╭──
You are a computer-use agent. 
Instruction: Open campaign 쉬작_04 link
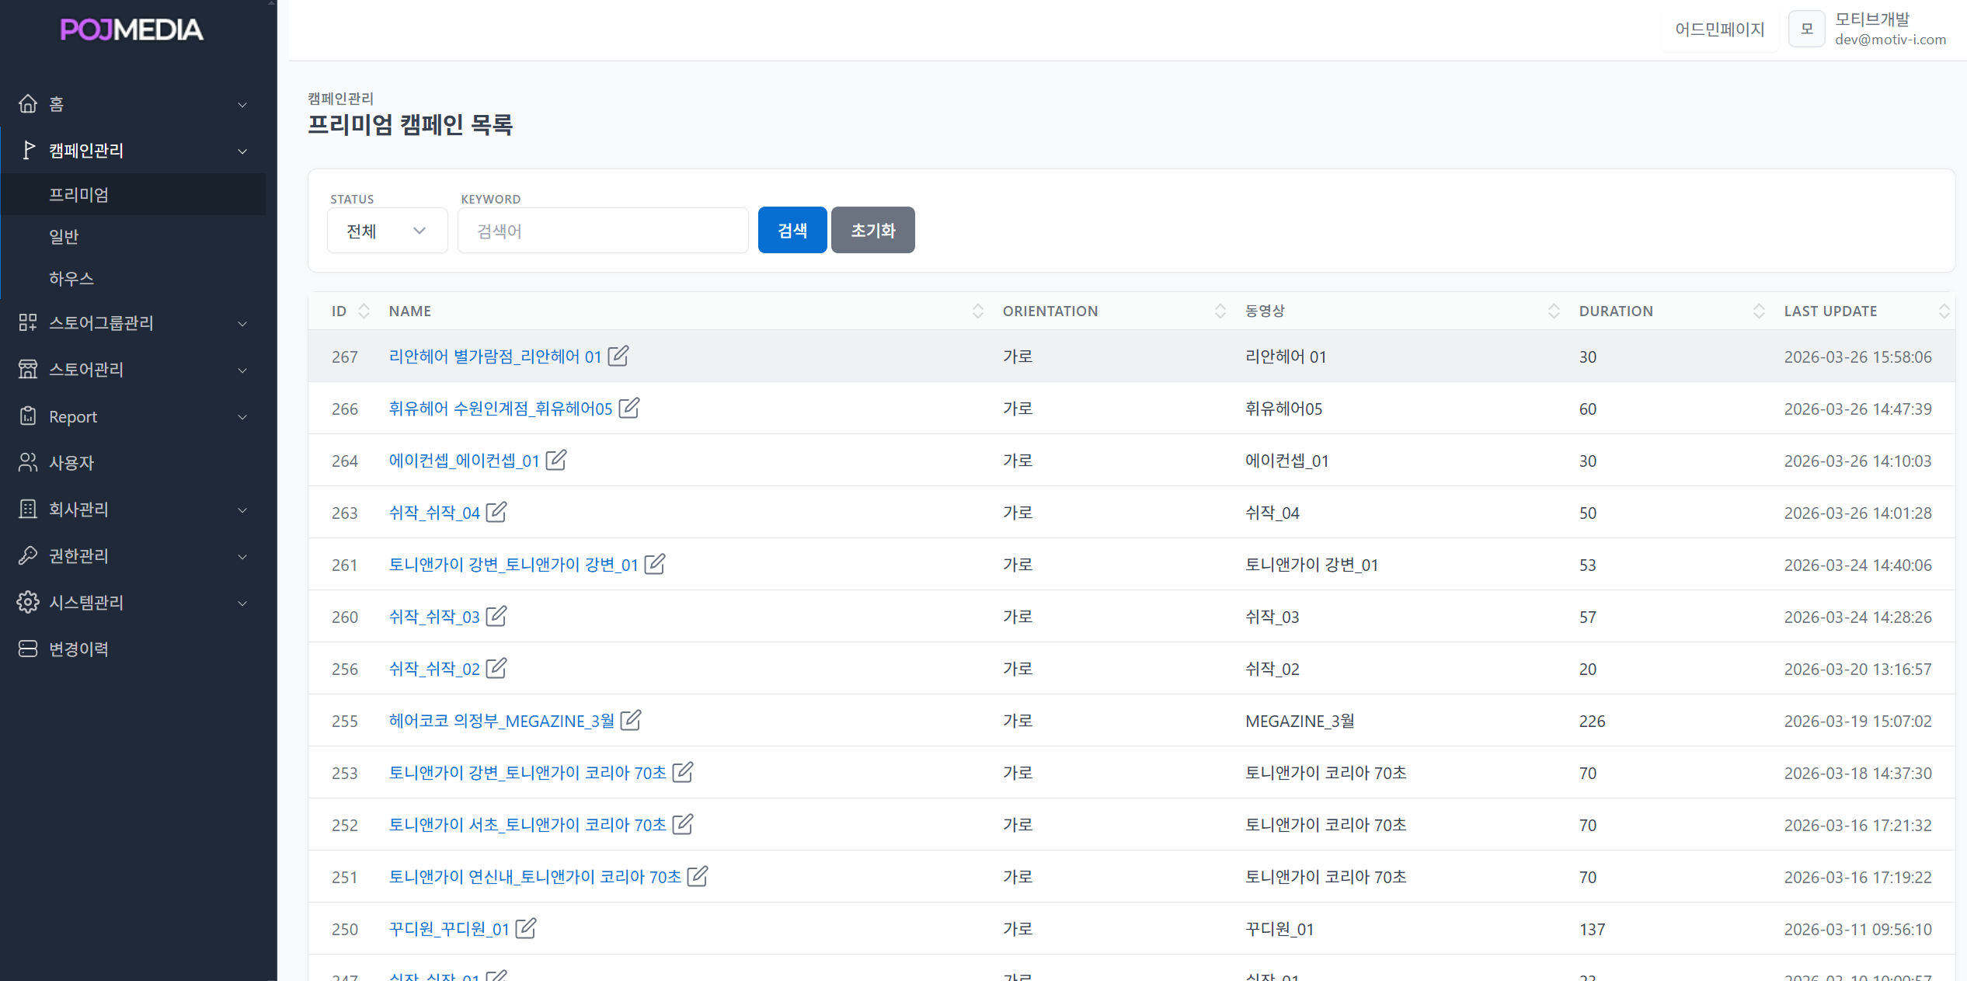435,512
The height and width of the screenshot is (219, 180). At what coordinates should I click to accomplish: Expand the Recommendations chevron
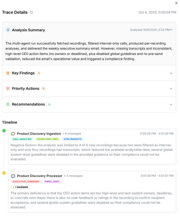(171, 105)
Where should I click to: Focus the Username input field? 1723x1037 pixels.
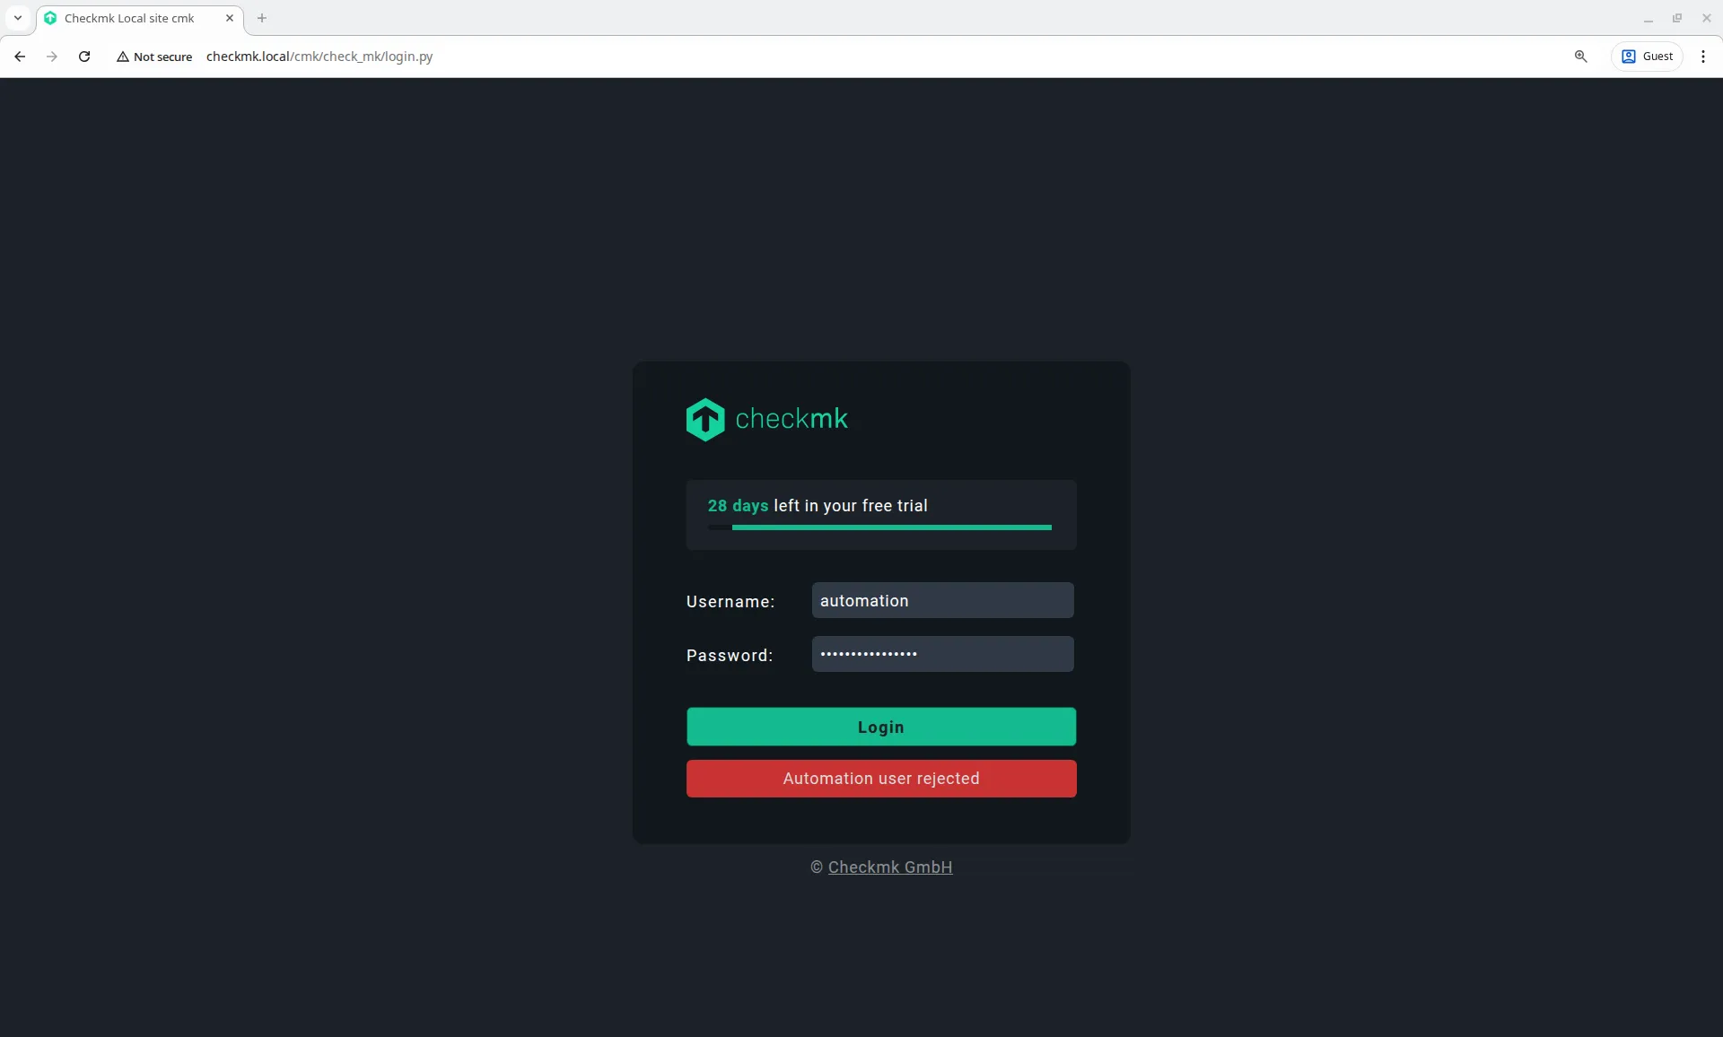coord(942,600)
╰──
■ WRITTEN EXERCISE:
Rewrite the data above, replacing every occurrence of "click" with "tap" and changing nothing else. Leave out the pictures.

■ ANSWER TO THE PROBLEM:
You are a computer-use agent. 
Instruction: Open campaign 쉬작_04 link
435,512
The height and width of the screenshot is (219, 180). At what coordinates should I tap to accomplish: Expand the Recommendations chevron
(171, 105)
Where should I tap to: Focus the Username input field? 1723x1037 pixels.
coord(942,600)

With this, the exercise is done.